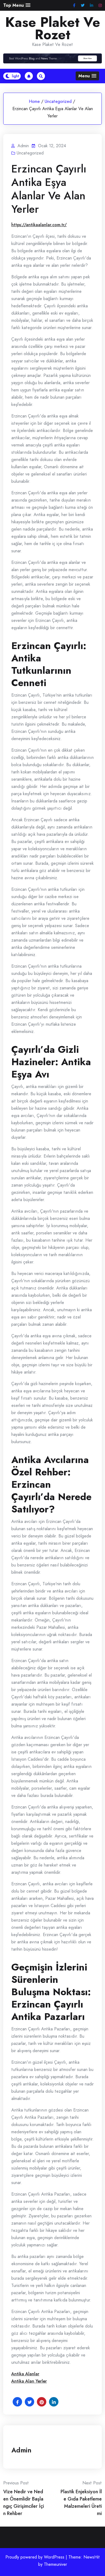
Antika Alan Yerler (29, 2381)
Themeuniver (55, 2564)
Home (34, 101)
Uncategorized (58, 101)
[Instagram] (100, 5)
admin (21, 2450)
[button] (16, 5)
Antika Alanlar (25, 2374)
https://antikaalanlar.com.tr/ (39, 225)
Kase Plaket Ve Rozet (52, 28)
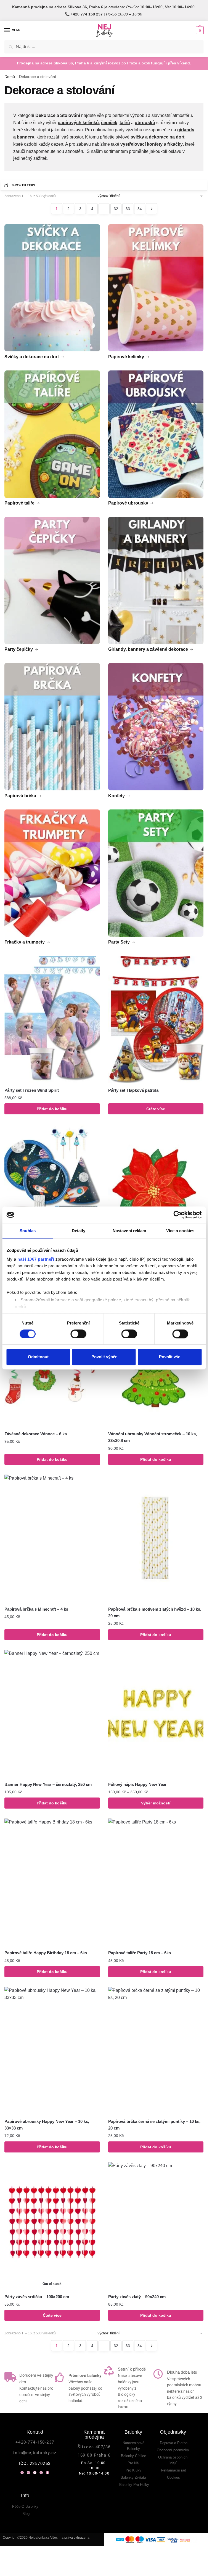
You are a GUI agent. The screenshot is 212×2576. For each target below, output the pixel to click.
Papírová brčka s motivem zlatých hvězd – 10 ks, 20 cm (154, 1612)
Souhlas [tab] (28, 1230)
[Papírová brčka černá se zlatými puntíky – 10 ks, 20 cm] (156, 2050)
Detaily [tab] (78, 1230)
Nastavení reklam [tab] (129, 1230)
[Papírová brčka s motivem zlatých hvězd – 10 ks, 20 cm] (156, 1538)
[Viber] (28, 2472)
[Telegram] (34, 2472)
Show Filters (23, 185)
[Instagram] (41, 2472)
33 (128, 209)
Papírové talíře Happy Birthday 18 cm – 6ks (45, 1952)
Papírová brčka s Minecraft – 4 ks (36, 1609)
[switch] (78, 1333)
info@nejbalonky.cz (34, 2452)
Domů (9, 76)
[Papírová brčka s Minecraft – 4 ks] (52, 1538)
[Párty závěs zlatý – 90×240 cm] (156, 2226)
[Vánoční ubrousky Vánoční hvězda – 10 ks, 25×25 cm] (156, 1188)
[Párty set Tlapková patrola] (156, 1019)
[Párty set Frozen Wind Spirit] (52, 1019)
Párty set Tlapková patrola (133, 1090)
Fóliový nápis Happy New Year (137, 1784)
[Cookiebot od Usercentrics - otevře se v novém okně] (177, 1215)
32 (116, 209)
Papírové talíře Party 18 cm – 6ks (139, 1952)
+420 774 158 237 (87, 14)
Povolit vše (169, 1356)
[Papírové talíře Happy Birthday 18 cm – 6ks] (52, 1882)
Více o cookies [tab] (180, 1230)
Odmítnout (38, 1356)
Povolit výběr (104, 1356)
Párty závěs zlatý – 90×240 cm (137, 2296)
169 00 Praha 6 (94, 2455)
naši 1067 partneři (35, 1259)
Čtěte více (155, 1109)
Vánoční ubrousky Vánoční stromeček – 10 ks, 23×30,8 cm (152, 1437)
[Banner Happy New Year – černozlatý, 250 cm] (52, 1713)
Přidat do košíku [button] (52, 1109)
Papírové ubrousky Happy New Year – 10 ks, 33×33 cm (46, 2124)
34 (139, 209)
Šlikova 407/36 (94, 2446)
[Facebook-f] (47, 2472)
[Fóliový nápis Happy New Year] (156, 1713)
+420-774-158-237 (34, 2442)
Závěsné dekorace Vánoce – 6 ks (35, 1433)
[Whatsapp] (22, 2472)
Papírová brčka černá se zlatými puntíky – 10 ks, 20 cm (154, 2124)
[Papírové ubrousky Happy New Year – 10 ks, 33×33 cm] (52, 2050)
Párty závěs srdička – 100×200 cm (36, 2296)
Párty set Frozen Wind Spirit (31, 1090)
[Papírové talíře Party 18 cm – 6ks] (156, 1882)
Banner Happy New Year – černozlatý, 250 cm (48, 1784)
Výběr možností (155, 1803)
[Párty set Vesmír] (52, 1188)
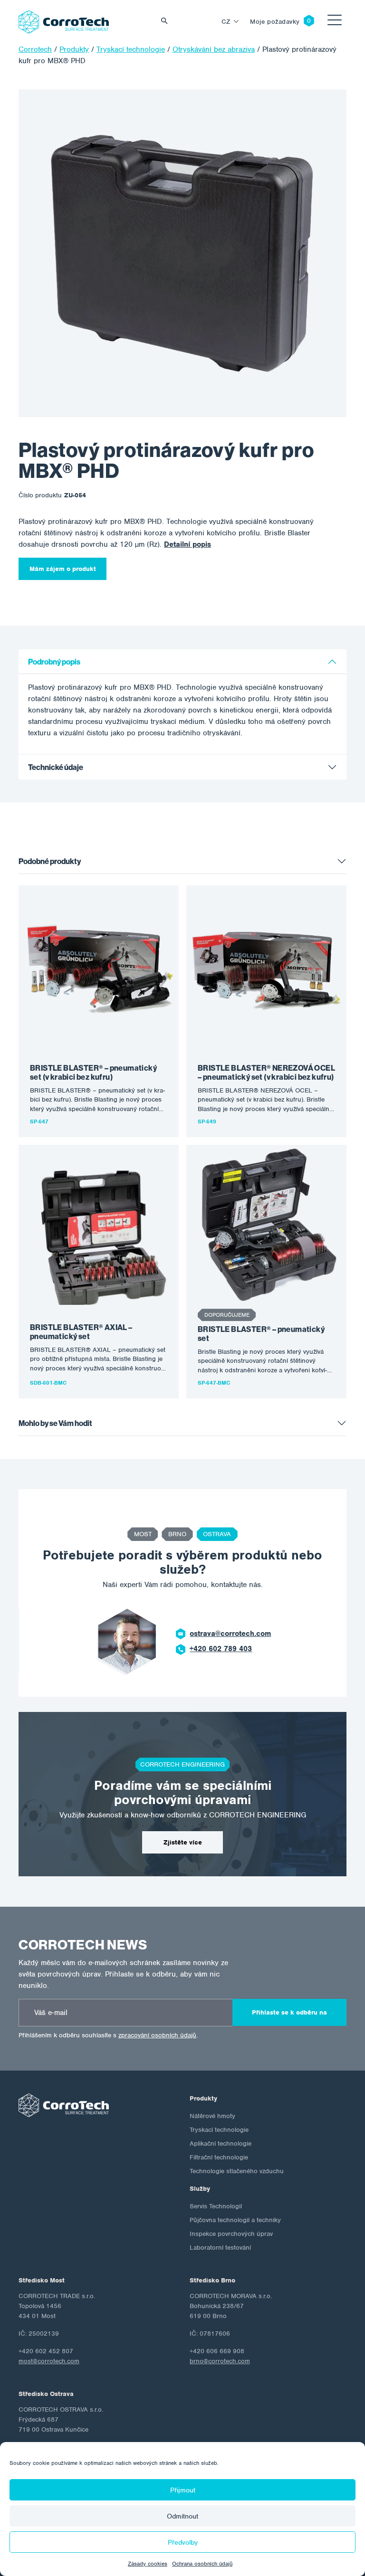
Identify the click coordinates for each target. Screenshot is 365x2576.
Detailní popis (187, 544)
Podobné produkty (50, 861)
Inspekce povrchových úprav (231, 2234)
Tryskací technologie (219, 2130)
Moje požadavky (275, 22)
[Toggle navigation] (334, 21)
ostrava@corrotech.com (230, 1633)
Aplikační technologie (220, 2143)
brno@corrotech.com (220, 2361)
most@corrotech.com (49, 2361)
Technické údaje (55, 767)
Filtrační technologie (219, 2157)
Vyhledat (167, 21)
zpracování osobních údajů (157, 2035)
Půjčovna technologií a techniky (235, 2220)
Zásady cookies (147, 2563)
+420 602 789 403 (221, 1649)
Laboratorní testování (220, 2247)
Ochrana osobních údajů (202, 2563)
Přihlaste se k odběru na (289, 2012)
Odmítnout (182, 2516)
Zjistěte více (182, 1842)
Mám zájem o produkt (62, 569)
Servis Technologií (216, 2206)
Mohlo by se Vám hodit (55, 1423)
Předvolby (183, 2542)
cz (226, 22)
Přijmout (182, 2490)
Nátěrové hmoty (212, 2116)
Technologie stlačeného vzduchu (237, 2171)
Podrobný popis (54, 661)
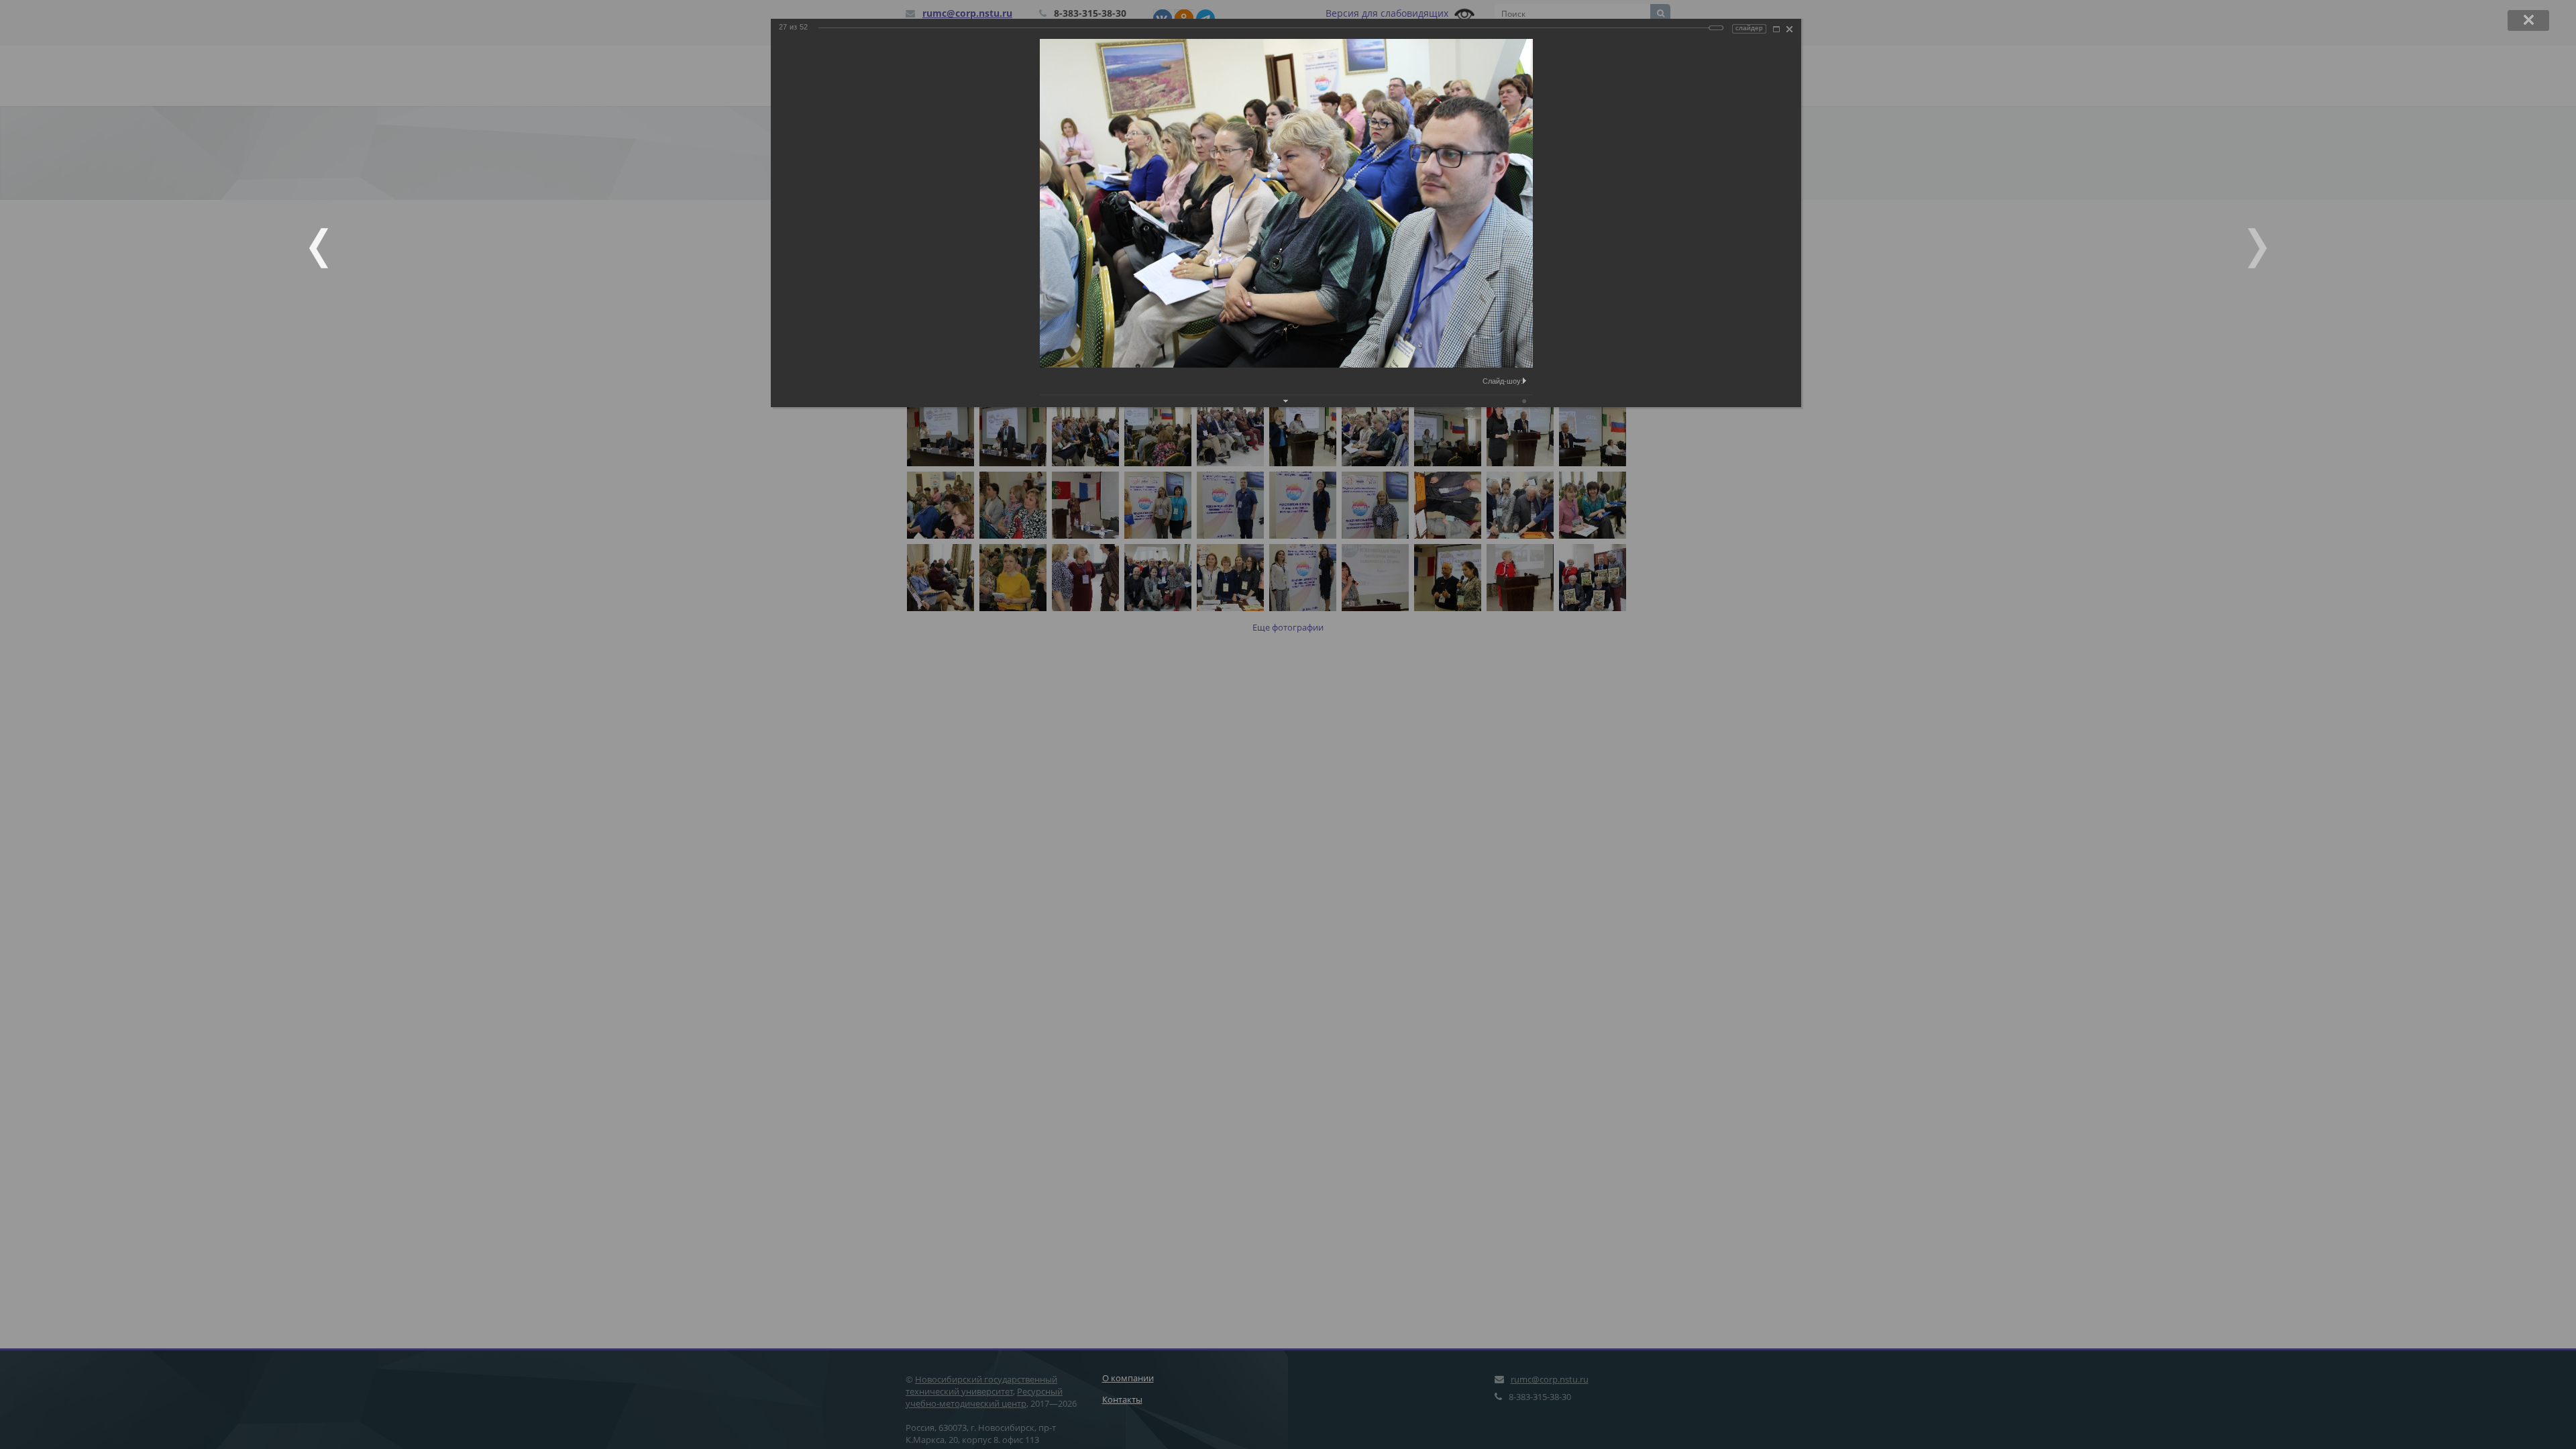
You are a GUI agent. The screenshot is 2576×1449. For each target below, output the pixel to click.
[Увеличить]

┄┄┄┄┄┄┄┄┄┄

Lines in the listing above that hold the string "Tlapková" need counting. Please reply with the total only.

* **Answer box**:
2